Cruising to the North Shore and Labrador was most popular with the Clarke Steamship Co, founded in 1921 by what up until then had been a family involved in publishing and pulp and paper. To the right is a typical scene from 1935, with Clarke’s North Voyageur, the first of three ships to carry that name, berthed at Clarke City wharf at Pointe Noire, now part of the Port of Sept Iles.

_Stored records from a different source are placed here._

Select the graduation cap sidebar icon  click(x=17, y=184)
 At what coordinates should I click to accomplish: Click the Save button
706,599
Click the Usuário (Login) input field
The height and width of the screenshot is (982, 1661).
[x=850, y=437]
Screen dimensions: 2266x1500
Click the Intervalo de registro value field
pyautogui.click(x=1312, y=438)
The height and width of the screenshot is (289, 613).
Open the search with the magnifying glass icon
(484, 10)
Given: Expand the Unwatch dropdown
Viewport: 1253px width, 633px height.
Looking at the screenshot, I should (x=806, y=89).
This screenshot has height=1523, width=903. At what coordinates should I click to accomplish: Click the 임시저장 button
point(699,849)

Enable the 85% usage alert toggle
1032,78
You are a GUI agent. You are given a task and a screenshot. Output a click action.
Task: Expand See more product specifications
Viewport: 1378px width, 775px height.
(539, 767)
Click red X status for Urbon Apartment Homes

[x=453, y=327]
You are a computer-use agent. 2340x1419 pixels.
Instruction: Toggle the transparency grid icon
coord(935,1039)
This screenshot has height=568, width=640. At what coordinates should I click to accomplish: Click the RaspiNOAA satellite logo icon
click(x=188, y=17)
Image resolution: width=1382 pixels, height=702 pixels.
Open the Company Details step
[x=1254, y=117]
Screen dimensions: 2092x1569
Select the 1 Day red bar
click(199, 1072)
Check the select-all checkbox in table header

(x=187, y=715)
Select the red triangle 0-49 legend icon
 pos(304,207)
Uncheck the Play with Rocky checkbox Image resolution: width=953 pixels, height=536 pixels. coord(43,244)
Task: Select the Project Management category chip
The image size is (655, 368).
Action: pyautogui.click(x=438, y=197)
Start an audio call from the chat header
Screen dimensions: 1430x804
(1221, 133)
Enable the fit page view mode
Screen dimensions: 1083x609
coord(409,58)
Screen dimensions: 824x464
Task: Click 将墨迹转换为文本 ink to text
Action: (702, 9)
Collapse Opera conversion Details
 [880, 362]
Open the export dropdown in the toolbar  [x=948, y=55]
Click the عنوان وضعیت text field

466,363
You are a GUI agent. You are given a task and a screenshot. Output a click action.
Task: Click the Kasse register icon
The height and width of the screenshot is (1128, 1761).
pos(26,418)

Meeting the ship is the Gulf Pulp & Paper Company’s locomotive number 20, a unit that had been built for the Intercolonial Railway in 1900 and acquired by Gulf Pulp & Paper in 1924. Behind her are a combination passenger and freight car and a number of flat cars. The bell-mouthed smokestack was to prevent sparks from starting forest fires along the nine-mile railway line that linked the wharf with the pulp mill town of Clarke City.
Cruises on the North Voyageur, which had berths for 62 overnight passengers, ran 12 nights round trip from Montreal and started at $100. Ports of call included Quebec, Godbout, Clarke City, Havre St Pierre, Natashquan and Corner Brook, Newfoundland, returning via Natashquan, Sept Iles and Franquelin. Today, ships as large as the Queen Mary 2 call at Corner Brook, which has also seen a revival in cruising.